Facebook's Privacy Two-Step On Passwords, Employers
Facebook says sharing your password with a potential employer violates its rules. But will Facebook enforce this rule, when it still doesn't confirm user ages?
Is anyone surprised that it has come to this? Employers have started asking prospective employees for their Facebook passwords so they can learn what job applications won't tell them.
Facebook finds it distressing to hear about this and warns that the practice "undermines the privacy expectations and the security of both the user and the user's friends" and "potentially exposes the employer who seeks this access to unanticipated legal liability."

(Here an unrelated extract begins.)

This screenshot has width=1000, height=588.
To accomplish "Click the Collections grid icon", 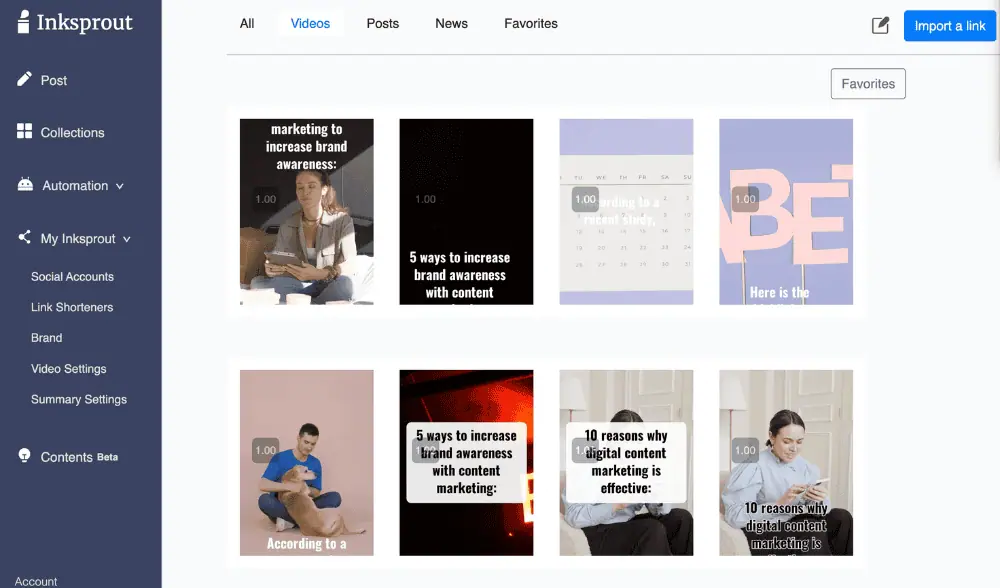I will point(25,132).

The company is urging Facebook users to resist such requests--easier said than done when refusal could mean a job offer denied--because password sharing represents a security risk and because sharing or soliciting passwords violates the company's Statement of Rights and Responsibilities.
If Facebook actually enforces its rules and takes legal action against nosy employers, it will be something of a shock, considering all people under 13 who have active Facebook accounts are in violation of Facebook rules.

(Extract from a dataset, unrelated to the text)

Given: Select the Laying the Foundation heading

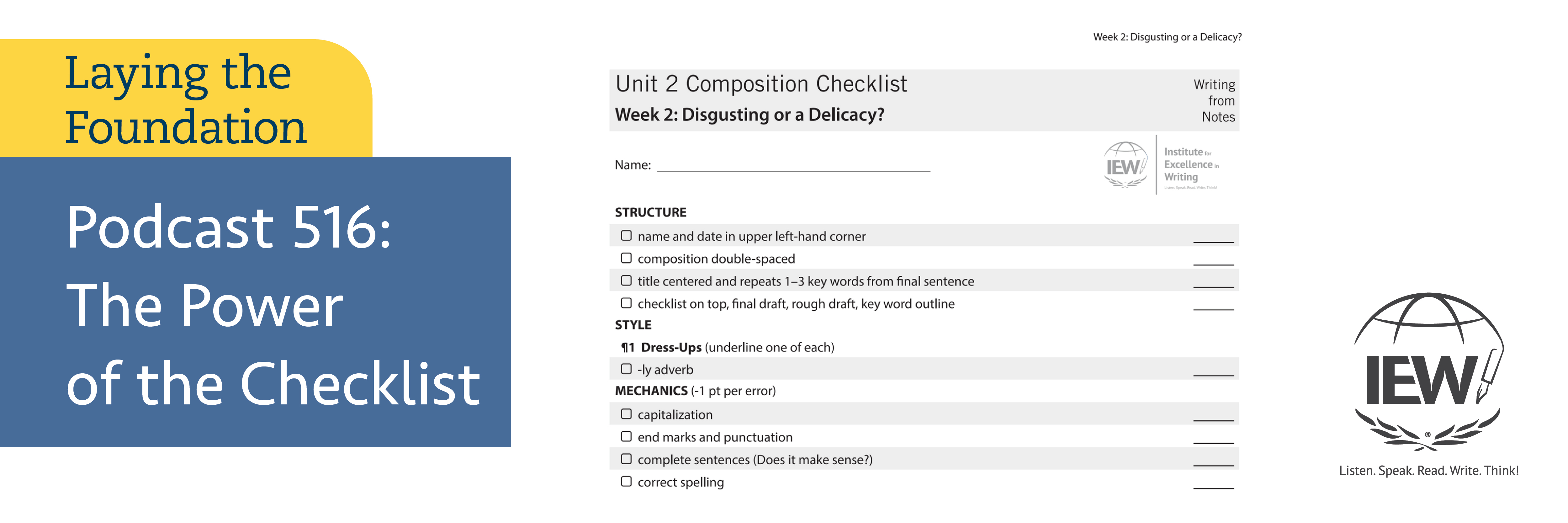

Some 36% of more than 1,000 parents surveyed by Microsoft Research senior researcher Danah Boyd said their children joined Facebook before turning 13. And some 78% of parents think it is acceptable for their child to violate Facebook's rules. I can corroborate that research: My 12-year-old daughter complains she's the only one in her class who isn't on Facebook.
[ Read Job Seekers Asked For Facebook Passwords: Debate Roars. ]
When Facebook users routinely flout Facebook's rules, is it any wonder employers don't take those rules very seriously?
Facebook says it takes privacy very seriously. But it doesn't take privacy seriously enough to really enforce its rules--it would cost a lot to verify users' ages and it would mean fewer users and less ad revenue.
Facebook doesn't take privacy seriously enough not collect data in the first place. It doesn't take privacy seriously enough to protect your data from Facebook: Its business model is predicated on data.
Privacy is when you have your data. When someone else has your data, you no longer have privacy. You've given your privacy away. If Facebook wanted you to have privacy, it wouldn't have taken it in the first place.
To re-purpose the trite tagline from Field of Dreams, if you gather personal data, they will come. It you store it, they will review it, demand it, or steal it.
Sen. Richard Blumenthal (D-Conn.) says he'll introduce a federal bill to make it illegal for employers to demand Facebook passwords from job applicants. He's obviously never applied for a job with the CIA--if you think scouring Facebook accounts is invasive, try having an intelligence agency interview your associates over the years. You can have all the privacy you want, until someone has reason to look behind the veil.
A law would be better than Facebook's widely ignored and sparingly enforced rules. But it would be addressing the symptom--curiosity--rather than the disease--sharing. No law will prevent people from compromising their futures by posting stupid or potentially embarrassing or socially damaging things online. The "post" button, like a diamond, is forever.
What we really need are repeated lessons to say nothing. Designating Facebook information as "private" won't actually guarantee it remains private.
While a handful of employers may have been clumsy enough to publicly declare their intent to pry, many more businesses and individuals are discreetly googling away and finding out all sorts of things about job applicants, prospective tenants, would-be clients and loan-seekers, potential dates and roommates, next-door neighbors, and next-desk colleagues. And they may not share what they've discovered about your sharing. They'll simply, silently deny you.
If you take your privacy very seriously, watch what you say online, because declarations from others about how seriously they take your privacy won't save you.